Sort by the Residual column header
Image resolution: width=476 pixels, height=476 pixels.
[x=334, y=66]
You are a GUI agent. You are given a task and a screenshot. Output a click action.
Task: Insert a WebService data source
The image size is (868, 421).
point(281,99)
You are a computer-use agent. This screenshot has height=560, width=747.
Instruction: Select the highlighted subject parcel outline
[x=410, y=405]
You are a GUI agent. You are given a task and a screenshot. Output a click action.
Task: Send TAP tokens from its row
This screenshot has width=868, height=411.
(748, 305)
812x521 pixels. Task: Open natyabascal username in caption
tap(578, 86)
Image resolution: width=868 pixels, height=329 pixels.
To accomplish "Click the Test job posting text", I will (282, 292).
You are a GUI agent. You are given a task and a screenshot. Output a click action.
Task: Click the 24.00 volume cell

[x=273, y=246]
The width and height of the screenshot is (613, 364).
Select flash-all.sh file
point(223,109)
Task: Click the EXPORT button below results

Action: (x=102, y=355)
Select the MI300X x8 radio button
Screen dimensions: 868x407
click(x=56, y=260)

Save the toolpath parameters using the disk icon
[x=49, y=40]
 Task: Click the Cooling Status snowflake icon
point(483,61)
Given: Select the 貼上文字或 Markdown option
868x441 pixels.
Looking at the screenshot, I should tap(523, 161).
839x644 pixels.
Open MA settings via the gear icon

★ ★ ★ ★ ★

## INSTRUCTIONS FOR THE TASK
Each record above has to be set down again, word for word.

## SOLUTION FOR THIS PROBLEM
Sort by the Residual column header
Image resolution: width=476 pixels, height=476 pixels.
[x=334, y=66]
You are a GUI agent. You are given a task and a screenshot. Output a click action.
Task: Insert a WebService data source
The image size is (868, 421).
point(281,99)
You are a computer-use agent. This screenshot has height=560, width=747.
Instruction: Select the highlighted subject parcel outline
[x=410, y=405]
You are a GUI agent. You are given a task and a screenshot. Output a click action.
Task: Send TAP tokens from its row
This screenshot has width=868, height=411.
(748, 305)
812x521 pixels. Task: Open natyabascal username in caption
tap(578, 86)
Image resolution: width=868 pixels, height=329 pixels.
To accomplish "Click the Test job posting text", I will (282, 292).
You are a GUI agent. You are given a task and a screenshot. Output a click action.
Task: Click the 24.00 volume cell

[x=273, y=246]
The width and height of the screenshot is (613, 364).
Select flash-all.sh file
point(223,109)
Task: Click the EXPORT button below results

Action: (x=102, y=355)
Select the MI300X x8 radio button
Screen dimensions: 868x407
click(x=56, y=260)

Save the toolpath parameters using the disk icon
[x=49, y=40]
 Task: Click the Cooling Status snowflake icon
point(483,61)
Given: Select the 貼上文字或 Markdown option
868x441 pixels.
Looking at the screenshot, I should tap(523, 161).
839x644 pixels.
Open MA settings via the gear icon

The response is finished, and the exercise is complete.